COVID-19 vaccines: how important is the vial?

The glass vials into which vaccines and most other biologic drugs are packaged have changed very little in the past 100 years. Traditional borosilicate glass vials have several safety concerns associated with them, from the possibility of breakages to their potential to delaminate. To find out how these issues affect pharma and their possible impact on COVID-19 vaccine distribution, European Pharmaceutical Review’s Hannah Balfour spoke with Lawrence Ganti, Chief Business Officer of SiO2, an innovative materials science company who has developed hybrid vials for biologics.

Ganti explained that glass vials are used in pharma because they provide the best container closure integrity (CCI); a measure of how well a container protects the drug substance from contamination with a variety of factors, including moisture, oxygen and chemicals. He said that while some may think plastic vials are a better option as they do not break, they do not provide an effective oxygen or moisture barrier, whereas glass does. As a result, glass vials are the packaging of choice for most biologics, including COVID-19 vaccines.

Borosilicate glass vials

Most vials used for pharmaceutical packaging are made of borosilicate glass, which was invented in 1897 by German chemist and glassmaker Friedrich Otto Schott. It is primarily composed of silica (80 percent) and boric oxide (10 percent), with a small amount of sodium oxide and aluminium oxide also included. This type of glass has remained popular because it is chemically inert (ie, does not react with what you fill it with), highly resistant to enzymes and is reasonably resistant to temperature changes.¹ However, borosilicate glass vials have certain limitations, including that they are relatively heavy, vulnerable to breakages and can delaminate, especially during thermal cycles such as those used in heat sterilisation.

Delamination

Delamination is the primary problem associated with glass containers. Delamination is when the glass vial sheds elements like sodium, silicon and potassium or glass flake particles into the solution it contains. According to Ganti, this weakness of borosilicate glass is responsible for a number of recalls by regulators every year. “The glass flake particles can interact and cause side effects, ranging from a simple skin rash at the site of injection to allergic anaphylaxis or death,” he said. The manufacturing processes involved in producing the glass and the drug product contained in the vial are reportedly the most common causes of vial delamination.

Breakages

Ganti explained that up to six percent of glass vials break during filling, which is referred to as ‘known breakage’. However, it is unknown exactly how much breakage occurs while these products are distributed. “This could be anywhere from less than one percent in established markets to upwards of 10 percent in emerging markets. From my experience, it really depends on the country and environment. For example, I found that India, China, Southeast Asia or Latin America had more breakages than in the US and Europe. I believe this is because the more sophisticated markets are better prepared and have different infrastructure – for instance, the roads are higher quality and they use different types of trucks or planes for distribution.”

Source information:
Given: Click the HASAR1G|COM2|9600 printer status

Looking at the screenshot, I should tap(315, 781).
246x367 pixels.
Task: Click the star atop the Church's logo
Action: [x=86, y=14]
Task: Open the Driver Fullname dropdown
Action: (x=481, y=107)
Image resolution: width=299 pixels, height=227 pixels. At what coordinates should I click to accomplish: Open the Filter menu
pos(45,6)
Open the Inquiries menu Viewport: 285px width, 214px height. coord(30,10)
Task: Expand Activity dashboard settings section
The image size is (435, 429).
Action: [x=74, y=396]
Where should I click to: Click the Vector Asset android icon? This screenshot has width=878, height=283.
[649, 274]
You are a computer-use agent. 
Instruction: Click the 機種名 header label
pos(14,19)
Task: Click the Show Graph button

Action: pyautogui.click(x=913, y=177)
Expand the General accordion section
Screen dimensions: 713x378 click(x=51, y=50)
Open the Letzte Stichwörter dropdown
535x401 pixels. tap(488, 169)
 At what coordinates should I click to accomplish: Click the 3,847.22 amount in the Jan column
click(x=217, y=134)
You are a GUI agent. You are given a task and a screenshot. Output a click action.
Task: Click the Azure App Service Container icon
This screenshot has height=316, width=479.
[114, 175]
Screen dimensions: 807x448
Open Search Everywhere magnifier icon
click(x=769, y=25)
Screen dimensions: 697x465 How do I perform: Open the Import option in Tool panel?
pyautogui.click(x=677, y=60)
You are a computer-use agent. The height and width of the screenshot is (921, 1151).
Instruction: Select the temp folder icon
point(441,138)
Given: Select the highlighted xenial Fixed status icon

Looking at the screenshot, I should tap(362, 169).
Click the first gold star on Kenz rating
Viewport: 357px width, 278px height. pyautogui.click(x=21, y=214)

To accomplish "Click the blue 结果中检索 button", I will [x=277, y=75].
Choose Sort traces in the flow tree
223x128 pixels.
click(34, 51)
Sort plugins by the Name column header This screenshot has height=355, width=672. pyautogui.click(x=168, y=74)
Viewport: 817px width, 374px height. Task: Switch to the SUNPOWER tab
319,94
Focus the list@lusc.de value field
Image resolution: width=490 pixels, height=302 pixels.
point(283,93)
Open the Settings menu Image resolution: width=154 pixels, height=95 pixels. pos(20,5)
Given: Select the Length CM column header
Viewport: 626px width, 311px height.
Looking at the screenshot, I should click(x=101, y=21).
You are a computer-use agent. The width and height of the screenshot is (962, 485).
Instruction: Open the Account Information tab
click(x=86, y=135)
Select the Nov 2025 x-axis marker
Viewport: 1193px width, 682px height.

Aim of the task: Go on with the article about glass vials for COVID-19 vaccines, starting after its last sentence. The records were drawn from a separate source.

Written reply:
Ganti added that the issues surrounding breakages also increase with extreme temperatures: “As glass reaches an extreme temperature, particularly an extremely cold temperature, there tends to be weakening of the material. While borosilicate vials have been strengthened over time to resist temperatures around 0°C, once you reach temperatures like -20, -50 or even -70°C (as is required for the Pfizer-BioNTech vaccine), you start to see a significant increase in the amount of breakage. Our  tests have shown that freeze-thaw cycles, where the vial is repeatedly cooled and heated, increase the breakage rate of borosilicate glass vials to anywhere between 18 and 25 percent.”

How could breakages impact COVID-19 vaccine distribution?

“Breakages result in a lot of wastage, not just in terms of the vials but also the product contained within,” remarked Ganti. “The types of products usually packaged in vials tend to be more sophisticated biological products that require low temperatures, like the Pfizer vaccine, and therefore tend to be more expensive. In the context of COVID-19 vaccines, where there is such high demand and every vaccine produced is needed for the population, breakages become more of a concern.”

What has been done to overcome these issues?

While all glasses used in pharmaceutical packaging are mostly made up of silica (ranging from 59 to 80 percent), they vary in which oxides they include, eg, calcium oxide, sodium oxide, aluminium oxide, barium oxide, boric oxide, potassium oxide and magnesium oxide. In recent years companies have been developing alternatives to borosilicate vials to improve breakage and delamination rates.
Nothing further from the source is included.